The right-hand mechanic is quite the salesman though. He’s got signs up promising all the same old things. He’ll buff your chrome and make your fins sparkle. He’ll take off all those pesky additions the left-hand shop added in like catalytic converters, windshield wipers, seat belts and airbags. Getting rid of all that will make it run better and cheaper, he says. Car companies wouldn’t make an unsafe car would they?
And his shop is so clean, not a speck of grease or grime anywhere. The tools are all in their diamond-plate drawers sorted by size and looking like they’d never once been used. He’s even got a nice young salesman talking up the little old ladies from behind the counter. The left-hand mechanic never had that, just an old, grizzled, veteran mechanic with more dirt under his nails than hair on his head who helped with the heavy machinery. You can hear the young salesmen chatting away with his smile never quite meeting his eyes, telling the little old ladies that they can keep their airbags and seat belts, never mind what the right-hand mechanic is selling.

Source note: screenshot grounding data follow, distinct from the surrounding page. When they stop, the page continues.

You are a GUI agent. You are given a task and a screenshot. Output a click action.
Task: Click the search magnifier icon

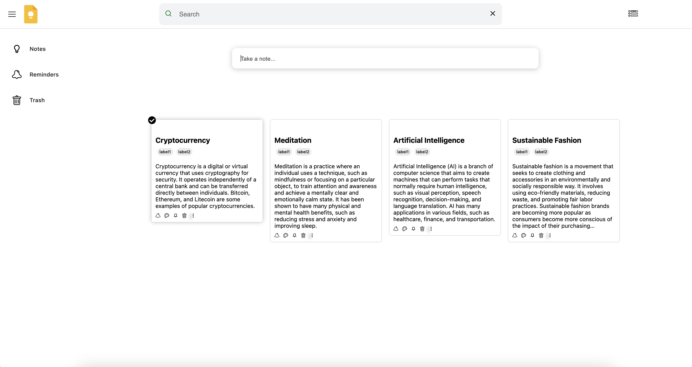pos(168,14)
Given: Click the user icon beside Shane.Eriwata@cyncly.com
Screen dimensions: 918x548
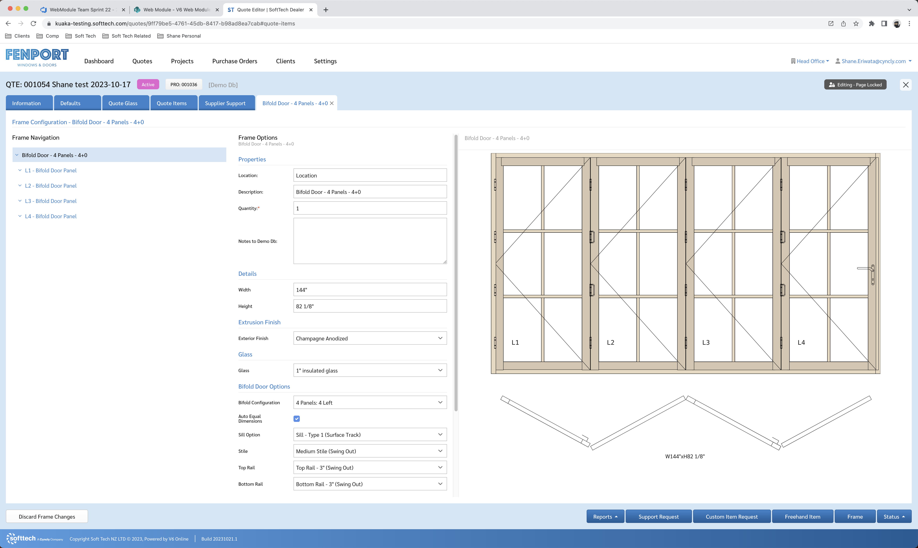Looking at the screenshot, I should tap(838, 61).
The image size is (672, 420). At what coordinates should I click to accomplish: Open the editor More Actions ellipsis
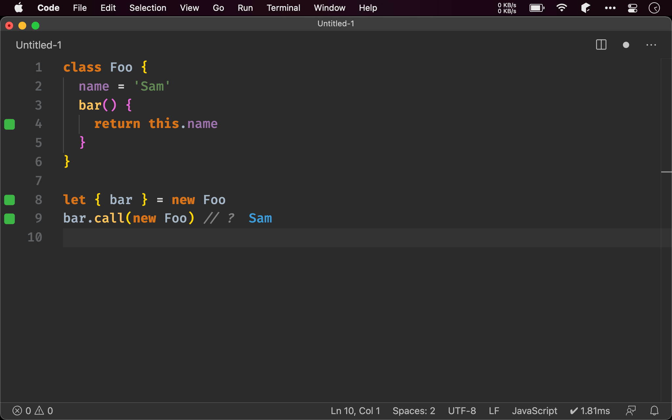(x=651, y=45)
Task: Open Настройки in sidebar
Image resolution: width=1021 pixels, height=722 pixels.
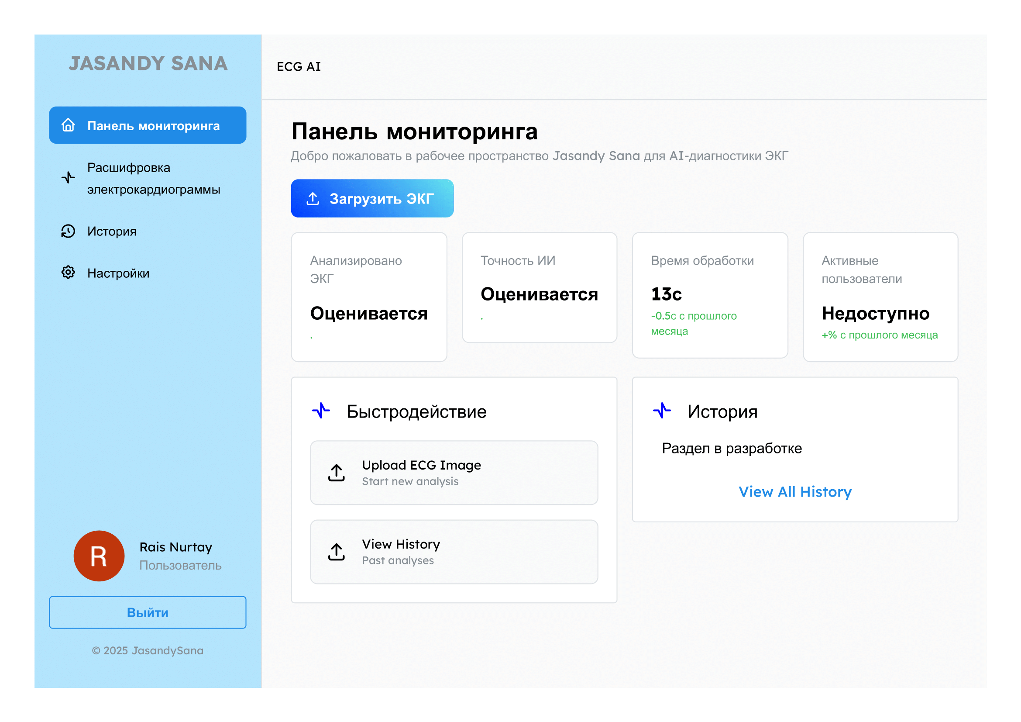Action: coord(118,273)
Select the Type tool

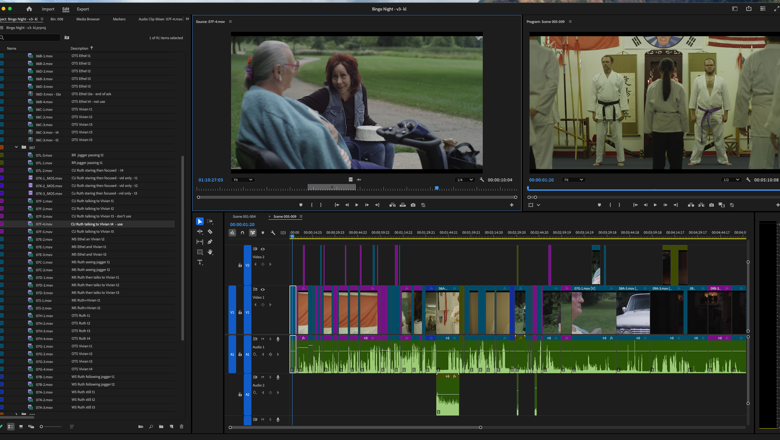tap(200, 262)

Now right-hand mechanic is waving and shouting, trying to get you to turn your beater into his lot. But there’s something not right about him. If it wasn’t for the dickies with his name on a patch you might think the slicked-back hair, the carefully rolled up sleeves and unbuttoned collar, and the immaculately clean hands without a speck of grease or carbon anywhere meant he was the manager at the local bank and not actually a mechanic at all. If it wasn’t for the Chevy out front, you might think the Mustang, the Dodge truck, the set of Cadillacs, the yacht and the horse out back show that he cares more about owning things than actually fixing them. Also, it should probably tell you something about the cost of repairs.
So which mechanic do you use? Would you use the reliable, skilled, left-hand mechanic who’ll get you up and running and keep you on the road for years to come? Or would you choose the slick salesman who’ll charge you a boat-payment to wax your bumper and refuse to fix your poor sputtering, stalling motor because he says it’s already the best in the world and, really, is more than engine today’s motorists deserve? So the honest left-hand mechanic, or the crook on the right; it shouldn’t really be much of a choice, should it?